Financial troubles aside, Montreal's public transit services won't be cut this fall
Despite some bumps in the road, Montreal's public transit agency (STM) says it won't have to cut its services this fall.
At a press conference Friday morning, STM officials confirmed they received a $26.5 million bump in funding from the ARTM, which oversees transit in the Greater Montreal area.
This means the services outlined in this year's budget will go ahead as planned in the fall of 2023, including the addition of dozens of departures to roughly 75 bus routes.

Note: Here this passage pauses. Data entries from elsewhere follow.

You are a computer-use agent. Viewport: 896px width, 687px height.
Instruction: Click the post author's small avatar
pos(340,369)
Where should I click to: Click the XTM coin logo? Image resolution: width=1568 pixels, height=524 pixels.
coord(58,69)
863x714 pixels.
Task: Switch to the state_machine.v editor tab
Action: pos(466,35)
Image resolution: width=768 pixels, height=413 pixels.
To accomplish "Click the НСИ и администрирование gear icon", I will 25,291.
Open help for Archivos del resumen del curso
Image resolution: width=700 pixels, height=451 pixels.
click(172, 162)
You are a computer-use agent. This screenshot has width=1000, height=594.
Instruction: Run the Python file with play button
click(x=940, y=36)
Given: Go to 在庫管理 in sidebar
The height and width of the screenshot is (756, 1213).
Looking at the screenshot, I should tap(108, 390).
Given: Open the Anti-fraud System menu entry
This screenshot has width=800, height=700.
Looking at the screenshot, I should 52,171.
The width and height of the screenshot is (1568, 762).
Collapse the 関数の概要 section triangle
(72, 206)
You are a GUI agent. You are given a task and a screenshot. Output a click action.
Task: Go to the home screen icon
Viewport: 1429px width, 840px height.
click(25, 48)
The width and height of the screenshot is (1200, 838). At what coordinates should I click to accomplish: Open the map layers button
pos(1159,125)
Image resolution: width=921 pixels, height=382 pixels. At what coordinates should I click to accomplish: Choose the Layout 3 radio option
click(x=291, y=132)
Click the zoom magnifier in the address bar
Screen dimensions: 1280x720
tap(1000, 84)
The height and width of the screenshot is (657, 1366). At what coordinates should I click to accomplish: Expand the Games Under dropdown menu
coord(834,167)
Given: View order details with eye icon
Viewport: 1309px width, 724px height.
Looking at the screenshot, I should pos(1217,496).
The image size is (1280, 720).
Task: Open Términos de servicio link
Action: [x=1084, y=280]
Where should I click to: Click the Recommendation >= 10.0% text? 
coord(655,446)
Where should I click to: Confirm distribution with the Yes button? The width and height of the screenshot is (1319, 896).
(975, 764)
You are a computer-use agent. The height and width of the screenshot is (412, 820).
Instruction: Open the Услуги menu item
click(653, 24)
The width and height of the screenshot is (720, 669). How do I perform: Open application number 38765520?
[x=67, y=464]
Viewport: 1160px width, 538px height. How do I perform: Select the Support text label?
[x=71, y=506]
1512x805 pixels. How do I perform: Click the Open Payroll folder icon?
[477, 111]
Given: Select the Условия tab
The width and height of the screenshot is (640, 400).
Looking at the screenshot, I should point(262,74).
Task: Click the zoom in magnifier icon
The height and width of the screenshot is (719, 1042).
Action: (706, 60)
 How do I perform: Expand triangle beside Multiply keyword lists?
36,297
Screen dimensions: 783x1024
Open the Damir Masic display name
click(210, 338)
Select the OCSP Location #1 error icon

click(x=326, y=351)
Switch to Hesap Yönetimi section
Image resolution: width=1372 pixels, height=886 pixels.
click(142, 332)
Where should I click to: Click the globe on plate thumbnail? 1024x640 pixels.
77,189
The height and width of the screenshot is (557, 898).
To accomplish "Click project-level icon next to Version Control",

"Thanks to the joint effort of our partners and the STM teams, we can now ensure that we will continue to deliver appealing public transit services that meet the mobility needs of Montrealers," said STM CEO Marie-Claude Léonard in a press release.
The STM said all metro services would also be maintained, in addition to its plan to hire more security and custodial personnel.
In November of 2022, the STM anticipated a nearly $78 million shortfall in its finances for 2023, prompting fear of service reductions.
"Things have changed. transit needs post pandemic are not the same as what they were pre-pandemic so we have to adapt," said STM board chair Éric Alan Caldwell.
The agency says it cut around $18 million in spending to cushion the tab, which, coupled with the ARTM funding, will prevent such a fate.
"We said we'd do it, and we're doing it. With the funding in place, we [will] be able to provide the service offer as planned for the coming fall," said Caldwell. "People need to get around, people want better transit to get around."